-- REQUIREMENT --
Report each line of the listing below that contains the string "AMSGrad".

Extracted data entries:
[Start of Attachment]

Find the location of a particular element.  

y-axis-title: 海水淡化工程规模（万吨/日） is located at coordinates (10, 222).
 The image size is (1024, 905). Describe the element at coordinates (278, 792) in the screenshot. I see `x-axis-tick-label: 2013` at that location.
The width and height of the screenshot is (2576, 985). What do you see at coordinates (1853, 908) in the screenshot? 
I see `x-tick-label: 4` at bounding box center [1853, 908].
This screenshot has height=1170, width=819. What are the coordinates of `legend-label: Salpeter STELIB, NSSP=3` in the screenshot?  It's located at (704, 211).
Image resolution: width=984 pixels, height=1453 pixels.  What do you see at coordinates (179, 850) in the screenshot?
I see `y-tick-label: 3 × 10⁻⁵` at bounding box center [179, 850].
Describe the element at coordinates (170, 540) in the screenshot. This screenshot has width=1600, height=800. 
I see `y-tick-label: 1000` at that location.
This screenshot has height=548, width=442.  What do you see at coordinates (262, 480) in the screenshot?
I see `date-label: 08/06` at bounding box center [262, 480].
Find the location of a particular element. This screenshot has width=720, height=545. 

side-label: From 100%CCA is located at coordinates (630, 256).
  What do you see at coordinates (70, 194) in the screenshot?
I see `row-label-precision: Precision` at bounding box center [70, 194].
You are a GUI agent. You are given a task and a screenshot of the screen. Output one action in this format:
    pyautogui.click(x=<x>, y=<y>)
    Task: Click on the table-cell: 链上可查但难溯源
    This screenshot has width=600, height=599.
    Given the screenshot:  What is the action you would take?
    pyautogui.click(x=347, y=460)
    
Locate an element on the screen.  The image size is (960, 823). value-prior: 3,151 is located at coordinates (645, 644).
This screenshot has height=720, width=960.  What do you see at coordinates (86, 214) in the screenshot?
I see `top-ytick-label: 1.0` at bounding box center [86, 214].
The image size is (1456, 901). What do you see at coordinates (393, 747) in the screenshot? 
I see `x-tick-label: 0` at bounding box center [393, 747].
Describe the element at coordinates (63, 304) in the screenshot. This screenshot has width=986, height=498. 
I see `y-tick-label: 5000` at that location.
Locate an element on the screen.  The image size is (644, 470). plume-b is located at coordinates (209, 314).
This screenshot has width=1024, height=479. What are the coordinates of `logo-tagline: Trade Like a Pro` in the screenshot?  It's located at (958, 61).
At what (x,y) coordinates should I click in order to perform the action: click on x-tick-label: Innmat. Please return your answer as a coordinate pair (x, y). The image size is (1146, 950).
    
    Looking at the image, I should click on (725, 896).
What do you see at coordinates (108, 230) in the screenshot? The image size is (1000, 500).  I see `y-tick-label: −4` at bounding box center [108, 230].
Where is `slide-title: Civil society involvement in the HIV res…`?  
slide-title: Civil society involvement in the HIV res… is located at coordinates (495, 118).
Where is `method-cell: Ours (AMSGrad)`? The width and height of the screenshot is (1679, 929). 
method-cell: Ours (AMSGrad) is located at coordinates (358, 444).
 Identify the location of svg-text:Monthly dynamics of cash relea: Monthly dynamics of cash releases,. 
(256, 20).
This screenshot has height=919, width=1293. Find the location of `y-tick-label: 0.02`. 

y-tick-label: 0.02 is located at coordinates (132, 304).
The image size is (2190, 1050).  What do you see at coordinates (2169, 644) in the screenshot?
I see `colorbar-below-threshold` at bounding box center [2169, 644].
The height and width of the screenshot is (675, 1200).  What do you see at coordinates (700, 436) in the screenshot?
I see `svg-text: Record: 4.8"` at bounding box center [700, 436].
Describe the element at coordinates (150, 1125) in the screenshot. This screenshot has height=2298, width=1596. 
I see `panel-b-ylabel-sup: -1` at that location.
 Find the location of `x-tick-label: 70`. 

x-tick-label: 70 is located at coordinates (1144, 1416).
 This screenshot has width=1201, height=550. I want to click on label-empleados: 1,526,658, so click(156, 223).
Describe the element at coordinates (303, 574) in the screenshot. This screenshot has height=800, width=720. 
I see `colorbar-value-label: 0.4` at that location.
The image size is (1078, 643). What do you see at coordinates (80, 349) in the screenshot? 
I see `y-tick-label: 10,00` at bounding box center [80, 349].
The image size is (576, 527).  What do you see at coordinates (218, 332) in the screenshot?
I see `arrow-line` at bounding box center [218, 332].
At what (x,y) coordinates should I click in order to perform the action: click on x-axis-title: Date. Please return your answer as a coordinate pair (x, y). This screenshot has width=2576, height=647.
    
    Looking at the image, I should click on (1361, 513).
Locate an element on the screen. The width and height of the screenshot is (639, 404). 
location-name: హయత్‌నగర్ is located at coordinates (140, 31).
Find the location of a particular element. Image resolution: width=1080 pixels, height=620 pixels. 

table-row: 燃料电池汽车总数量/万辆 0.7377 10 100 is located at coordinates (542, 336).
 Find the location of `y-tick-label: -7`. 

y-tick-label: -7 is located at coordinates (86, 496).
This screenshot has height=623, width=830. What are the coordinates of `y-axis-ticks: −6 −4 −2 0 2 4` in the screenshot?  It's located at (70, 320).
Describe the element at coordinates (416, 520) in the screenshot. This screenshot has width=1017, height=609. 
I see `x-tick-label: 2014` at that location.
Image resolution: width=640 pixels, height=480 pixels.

[End of Attachment]

-- RESPONSE --
Where is `method-cell: Ours (AMSGrad)`? The width and height of the screenshot is (1679, 929). 
method-cell: Ours (AMSGrad) is located at coordinates (358, 444).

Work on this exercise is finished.